O mercado segurador já mudou. Foi com essa provocação que Alexandre Federman, CEO do Grupo Exalt, abriu o Thunder Summit, realizado no Cubo Itaú, em São Paulo. Diante de corretores, executivos e lideranças do setor, o executivo conduziu uma palestra focada menos em promessas sobre o futuro e mais nas transformações que já impactam a relação entre seguradoras, distribuição e público.
“Não queremos mais um evento falando apenas de inteligência artificial e de um futuro distante.
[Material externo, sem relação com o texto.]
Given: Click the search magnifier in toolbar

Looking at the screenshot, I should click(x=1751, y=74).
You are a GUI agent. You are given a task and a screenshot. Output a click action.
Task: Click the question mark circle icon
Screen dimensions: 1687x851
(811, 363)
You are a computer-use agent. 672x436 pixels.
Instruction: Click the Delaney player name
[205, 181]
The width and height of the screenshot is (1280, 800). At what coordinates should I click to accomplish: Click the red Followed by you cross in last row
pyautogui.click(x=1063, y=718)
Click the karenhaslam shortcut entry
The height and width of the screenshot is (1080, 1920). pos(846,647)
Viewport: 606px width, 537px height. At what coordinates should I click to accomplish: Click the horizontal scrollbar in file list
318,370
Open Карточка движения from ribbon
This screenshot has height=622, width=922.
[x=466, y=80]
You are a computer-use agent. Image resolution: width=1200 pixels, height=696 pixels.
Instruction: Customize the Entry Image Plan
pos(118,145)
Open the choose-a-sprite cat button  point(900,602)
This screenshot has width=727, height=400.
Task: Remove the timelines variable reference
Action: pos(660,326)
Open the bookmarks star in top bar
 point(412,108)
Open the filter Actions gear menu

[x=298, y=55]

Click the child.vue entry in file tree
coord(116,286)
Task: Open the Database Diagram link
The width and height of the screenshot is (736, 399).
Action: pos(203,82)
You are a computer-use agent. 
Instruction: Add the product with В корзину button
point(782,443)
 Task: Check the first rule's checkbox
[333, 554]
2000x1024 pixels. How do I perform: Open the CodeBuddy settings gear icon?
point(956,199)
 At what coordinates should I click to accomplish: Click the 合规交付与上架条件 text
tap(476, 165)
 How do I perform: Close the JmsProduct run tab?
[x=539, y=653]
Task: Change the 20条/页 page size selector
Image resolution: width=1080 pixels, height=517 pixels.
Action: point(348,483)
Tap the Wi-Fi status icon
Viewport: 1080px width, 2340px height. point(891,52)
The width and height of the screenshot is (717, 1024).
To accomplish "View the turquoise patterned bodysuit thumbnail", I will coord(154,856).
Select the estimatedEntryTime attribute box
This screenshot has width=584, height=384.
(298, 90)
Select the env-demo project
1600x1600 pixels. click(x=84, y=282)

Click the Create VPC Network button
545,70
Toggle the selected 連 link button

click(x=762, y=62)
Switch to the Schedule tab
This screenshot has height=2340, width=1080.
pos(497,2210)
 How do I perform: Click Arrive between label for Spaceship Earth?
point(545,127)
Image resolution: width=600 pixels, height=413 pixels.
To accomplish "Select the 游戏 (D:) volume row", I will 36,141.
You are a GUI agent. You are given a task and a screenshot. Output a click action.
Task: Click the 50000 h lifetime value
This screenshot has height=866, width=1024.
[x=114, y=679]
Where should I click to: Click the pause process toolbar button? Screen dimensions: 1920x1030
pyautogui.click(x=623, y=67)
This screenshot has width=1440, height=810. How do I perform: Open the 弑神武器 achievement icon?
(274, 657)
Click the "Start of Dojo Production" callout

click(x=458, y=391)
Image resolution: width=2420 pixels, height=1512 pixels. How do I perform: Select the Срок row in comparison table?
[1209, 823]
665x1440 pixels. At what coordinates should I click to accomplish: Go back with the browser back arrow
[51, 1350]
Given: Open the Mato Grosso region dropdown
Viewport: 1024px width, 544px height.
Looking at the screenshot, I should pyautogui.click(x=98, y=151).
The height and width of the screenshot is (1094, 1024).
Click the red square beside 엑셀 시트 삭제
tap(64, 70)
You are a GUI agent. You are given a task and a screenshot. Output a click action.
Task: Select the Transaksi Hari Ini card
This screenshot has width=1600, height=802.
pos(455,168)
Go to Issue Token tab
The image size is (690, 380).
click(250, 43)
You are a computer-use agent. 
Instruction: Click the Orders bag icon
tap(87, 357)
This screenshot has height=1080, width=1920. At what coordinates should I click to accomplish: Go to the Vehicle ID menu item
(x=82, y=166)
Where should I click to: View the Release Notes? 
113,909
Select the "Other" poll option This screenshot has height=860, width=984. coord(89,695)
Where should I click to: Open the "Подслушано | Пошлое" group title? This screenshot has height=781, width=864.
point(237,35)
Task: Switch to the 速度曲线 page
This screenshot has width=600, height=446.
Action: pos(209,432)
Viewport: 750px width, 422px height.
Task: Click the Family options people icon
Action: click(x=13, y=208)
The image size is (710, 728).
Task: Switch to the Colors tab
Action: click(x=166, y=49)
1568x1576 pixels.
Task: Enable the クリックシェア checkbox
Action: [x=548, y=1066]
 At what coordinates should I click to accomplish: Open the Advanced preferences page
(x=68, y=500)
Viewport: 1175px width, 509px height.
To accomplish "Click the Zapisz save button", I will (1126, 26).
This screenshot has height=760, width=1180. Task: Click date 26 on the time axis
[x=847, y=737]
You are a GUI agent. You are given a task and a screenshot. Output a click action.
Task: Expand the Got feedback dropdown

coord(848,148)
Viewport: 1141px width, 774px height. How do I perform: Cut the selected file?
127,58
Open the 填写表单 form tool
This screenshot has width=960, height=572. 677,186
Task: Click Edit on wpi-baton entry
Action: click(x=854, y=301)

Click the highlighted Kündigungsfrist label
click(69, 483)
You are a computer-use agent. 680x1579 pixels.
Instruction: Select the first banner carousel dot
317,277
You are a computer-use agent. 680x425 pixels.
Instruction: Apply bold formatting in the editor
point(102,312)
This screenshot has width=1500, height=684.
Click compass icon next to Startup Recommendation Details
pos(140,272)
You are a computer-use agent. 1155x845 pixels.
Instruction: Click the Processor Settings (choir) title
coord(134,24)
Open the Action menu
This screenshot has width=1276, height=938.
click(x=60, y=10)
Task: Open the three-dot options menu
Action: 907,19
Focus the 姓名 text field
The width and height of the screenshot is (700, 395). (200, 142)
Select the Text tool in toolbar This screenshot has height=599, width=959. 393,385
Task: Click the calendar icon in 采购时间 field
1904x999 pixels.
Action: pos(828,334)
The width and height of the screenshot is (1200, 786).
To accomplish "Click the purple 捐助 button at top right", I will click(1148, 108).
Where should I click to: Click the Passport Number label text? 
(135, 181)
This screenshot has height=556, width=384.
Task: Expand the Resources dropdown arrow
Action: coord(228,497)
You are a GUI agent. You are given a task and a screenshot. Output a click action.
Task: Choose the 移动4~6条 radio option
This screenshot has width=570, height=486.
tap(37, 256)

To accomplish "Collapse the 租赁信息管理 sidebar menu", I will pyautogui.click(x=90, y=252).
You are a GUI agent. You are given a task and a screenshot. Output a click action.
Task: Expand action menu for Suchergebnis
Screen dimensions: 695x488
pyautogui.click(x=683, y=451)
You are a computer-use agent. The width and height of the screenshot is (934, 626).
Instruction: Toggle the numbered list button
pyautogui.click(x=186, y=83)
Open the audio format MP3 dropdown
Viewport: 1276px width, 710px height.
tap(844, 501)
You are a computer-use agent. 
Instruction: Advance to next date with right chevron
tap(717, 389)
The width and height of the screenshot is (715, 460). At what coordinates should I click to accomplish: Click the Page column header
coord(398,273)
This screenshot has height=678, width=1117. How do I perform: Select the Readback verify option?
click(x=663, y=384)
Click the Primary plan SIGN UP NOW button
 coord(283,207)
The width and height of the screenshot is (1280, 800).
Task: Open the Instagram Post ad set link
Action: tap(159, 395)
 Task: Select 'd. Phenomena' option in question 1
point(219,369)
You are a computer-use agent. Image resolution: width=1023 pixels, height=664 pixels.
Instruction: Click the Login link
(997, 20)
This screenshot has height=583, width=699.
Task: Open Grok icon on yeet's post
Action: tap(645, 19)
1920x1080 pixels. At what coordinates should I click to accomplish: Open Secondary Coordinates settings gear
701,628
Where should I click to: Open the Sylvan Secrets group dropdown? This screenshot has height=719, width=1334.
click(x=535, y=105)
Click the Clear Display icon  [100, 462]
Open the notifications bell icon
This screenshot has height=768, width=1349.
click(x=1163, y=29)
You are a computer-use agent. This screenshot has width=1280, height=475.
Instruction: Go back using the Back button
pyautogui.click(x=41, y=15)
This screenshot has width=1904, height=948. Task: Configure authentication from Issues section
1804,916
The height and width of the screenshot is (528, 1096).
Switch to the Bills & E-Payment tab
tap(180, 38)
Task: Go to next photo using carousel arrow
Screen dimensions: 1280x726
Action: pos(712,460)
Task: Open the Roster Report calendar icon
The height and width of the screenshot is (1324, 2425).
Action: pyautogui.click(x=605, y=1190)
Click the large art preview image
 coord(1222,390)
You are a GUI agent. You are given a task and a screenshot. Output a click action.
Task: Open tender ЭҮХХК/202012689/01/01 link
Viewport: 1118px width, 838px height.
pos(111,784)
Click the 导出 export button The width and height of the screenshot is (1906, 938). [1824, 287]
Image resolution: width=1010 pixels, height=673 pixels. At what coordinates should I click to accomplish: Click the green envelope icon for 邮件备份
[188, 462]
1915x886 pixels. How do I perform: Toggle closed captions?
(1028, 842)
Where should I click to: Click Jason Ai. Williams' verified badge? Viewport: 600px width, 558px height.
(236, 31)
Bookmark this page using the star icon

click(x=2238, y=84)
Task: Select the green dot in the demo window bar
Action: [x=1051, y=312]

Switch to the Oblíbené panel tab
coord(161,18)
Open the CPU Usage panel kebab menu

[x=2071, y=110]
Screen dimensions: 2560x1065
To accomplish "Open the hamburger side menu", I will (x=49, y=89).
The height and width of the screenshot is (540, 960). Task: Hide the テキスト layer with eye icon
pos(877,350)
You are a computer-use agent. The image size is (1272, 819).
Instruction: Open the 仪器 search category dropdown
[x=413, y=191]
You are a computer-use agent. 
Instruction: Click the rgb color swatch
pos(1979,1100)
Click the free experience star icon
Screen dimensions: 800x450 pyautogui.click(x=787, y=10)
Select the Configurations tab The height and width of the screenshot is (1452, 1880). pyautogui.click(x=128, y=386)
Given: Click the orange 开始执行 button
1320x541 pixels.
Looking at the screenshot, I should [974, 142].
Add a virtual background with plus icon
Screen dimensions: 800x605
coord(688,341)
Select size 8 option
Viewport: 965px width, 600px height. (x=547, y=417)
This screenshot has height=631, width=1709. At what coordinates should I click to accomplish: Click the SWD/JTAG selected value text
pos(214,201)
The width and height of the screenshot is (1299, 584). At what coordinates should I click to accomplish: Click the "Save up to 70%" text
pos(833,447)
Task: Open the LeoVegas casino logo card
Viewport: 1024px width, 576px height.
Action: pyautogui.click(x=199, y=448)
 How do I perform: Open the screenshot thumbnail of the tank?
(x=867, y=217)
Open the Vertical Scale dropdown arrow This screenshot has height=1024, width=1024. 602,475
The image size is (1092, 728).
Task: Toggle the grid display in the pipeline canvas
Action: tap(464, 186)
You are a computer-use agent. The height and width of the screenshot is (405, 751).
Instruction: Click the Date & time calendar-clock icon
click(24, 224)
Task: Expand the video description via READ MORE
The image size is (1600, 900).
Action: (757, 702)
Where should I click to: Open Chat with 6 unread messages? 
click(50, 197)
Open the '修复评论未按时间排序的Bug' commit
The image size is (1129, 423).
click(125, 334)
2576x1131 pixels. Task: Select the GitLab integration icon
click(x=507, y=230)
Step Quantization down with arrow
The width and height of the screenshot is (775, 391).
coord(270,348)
Queremos discussões práticas, coisas que as pessoas possam aplicar amanhã”, afirmou.
A partir daí, o executivo construiu uma reflexão sobre experiência, relacionamento, retenção e comportamento de consumo, temas que dominaram o encontro.
Retenção ainda recebe pouca atenção
Um dos principais alertas da palestra envolveu a perda silenciosa de clientes no setor segurador.
“96% dos clientes que vão embora não reclamam. Eles simplesmente saem”, destacou.
Segundo Federman, muitas empresas ainda concentram energia excessiva na busca por novos negócios, enquanto deixam em segundo plano a experiência de quem já faz parte da carteira.
O executivo lembrou que manter um cliente custa menos do que conquistar outro e defendeu uma revisão dos indicadores tradicionais das áreas comerciais.
“Durante anos, o principal indicador foi seguro novo. Talvez esteja na hora de olhar mais para retenção, relacionamento e experiência.”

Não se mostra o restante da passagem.